Wednesday, August 19, 2015

A Steve Martin Joke About Death



A Steve Martin Joke About Death


I can get so Death-obsessed, always have been this way, used to believe as I child that I was the original “Debbie-downer.” Some days I wonder how ok I really am, if that ok is enough to be in charge of a family of special needs people and my menagerie of animal companions, but it doesn’t matter—I’m who’s here, and there’s ain’t no one else being sent over by G-d or government to fill the pillboxes or clean the chicken coop.

Updates may be spotty for a bit because I’m struggling with processing another family member’s critical illness—this time an aging family member, a natural decline, and while I’m not the primary caregiver, there’s a an inevitable sadness. I guess that sadness is depression. On the care-plan I get from the free clinic it says my bipolar 1 is “active”—now, that doesn’t mean I actively hallucinate or am incompetent. It means my depression is active. It has been for over a year—same with “anxiety.”  So much for treating it in Bobby Jindal land though—my psychiatrist told me to keep on doing my tai chi and yoga, that the meds only can do so much, that the social workers are overbooked.  Eh, it’s ok, I’m fine, I’m fine. The social workers I see for myself and my family’s multiple issues pour praise on me. The praise amuses me—I find myself wishing it were money or time. I realize that this wish is a depressive’s wish, that all praise runs like pricey perfume out of a tiny bottle onto a vast dark ocean and floats there, meaningless.
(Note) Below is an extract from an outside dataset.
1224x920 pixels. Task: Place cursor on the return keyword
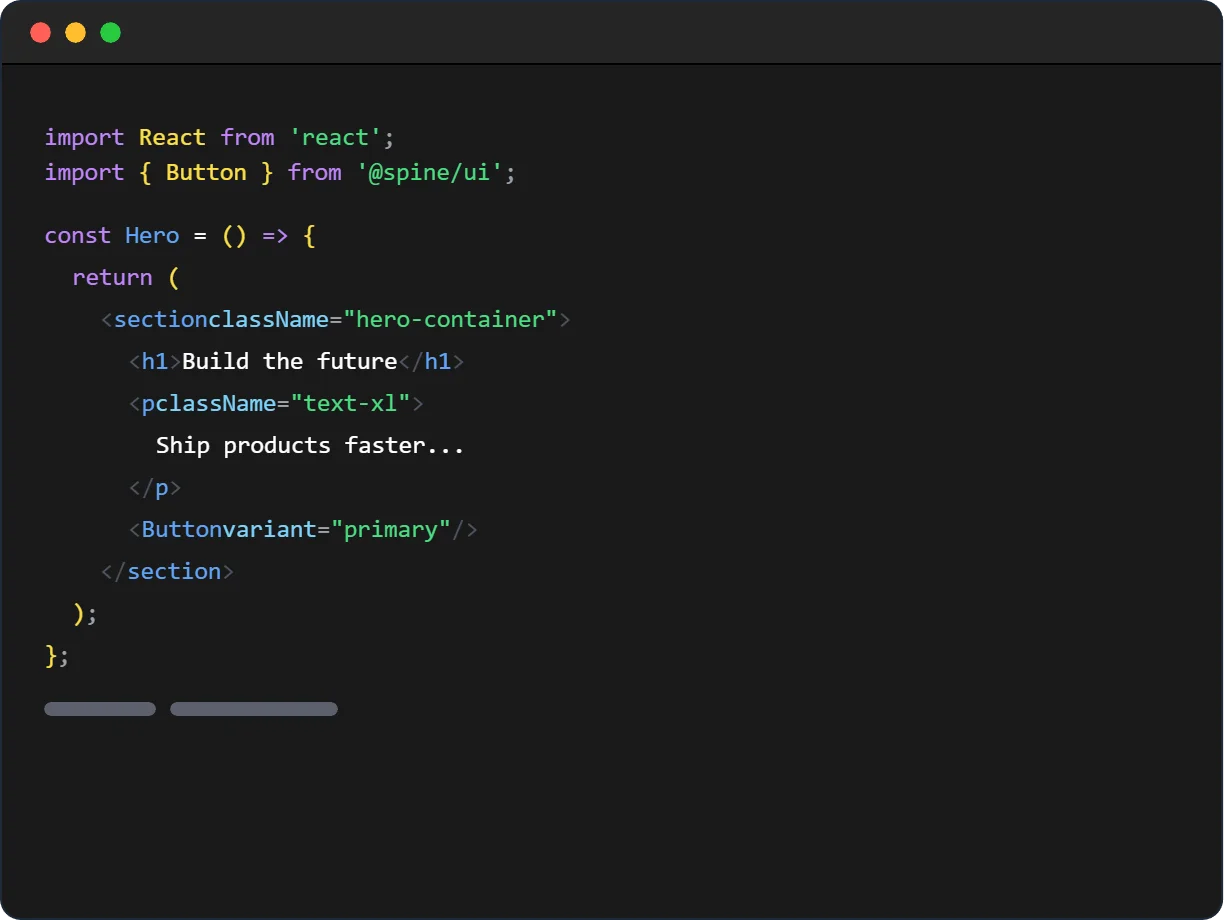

I wonder why my husband never got a care-plan from the same free clinic in Bobby Jindal land, but consistency and competency aren’t the clinic’s strong points. This is the same clinic that didn’t give my husband any medication for five weeks after committing him in May. This is the same clinic that promises me a whole hour of therapy once a month but usually double books me so I get one half hour instead, during which time I’m praised for all the hard work I do—that’s nice, and the social worker I see is actually very good, but if I had some regular cognitive behavioral therapy or support I might be able to do more hard work. Maybe. Or if the clinic actually wasn’t shy about prescribing anti-anxiety medication for fear that its clientele would sell it or abuse it, I might get Klonopin for the short-term and get some sleep and be more functional as a parent and caregiver. But eh, I’ll sleep eventually. Never mind the adage that a person with bipolar is one bad night’s sleep away from an episode. I haven’t had a good night’s sleep for five days now for worrying about Death.

The a.c. busted on the hottest day of the year in Baton Rouge and cost me the weekend price so my driving lessons are going to be a little delayed. I’m not as worried about facing my lifelong phobia of driving at the moment as I am about Death in general. It used to be that in my youth I was obsessed with Death, probably since the onset of my first depressive thoughts at age 10 or so, and I hoarded the fear by reading confessional poets and existential philosophy. Then my roommate in college died of AIDS in 1992 and I got slapped into appreciating even the cruddy moments of my life—David’s death coincided with Prozac being widely prescribed and I was the beneficiary of that ride and lo, I was never hospitalized in a looney bin again.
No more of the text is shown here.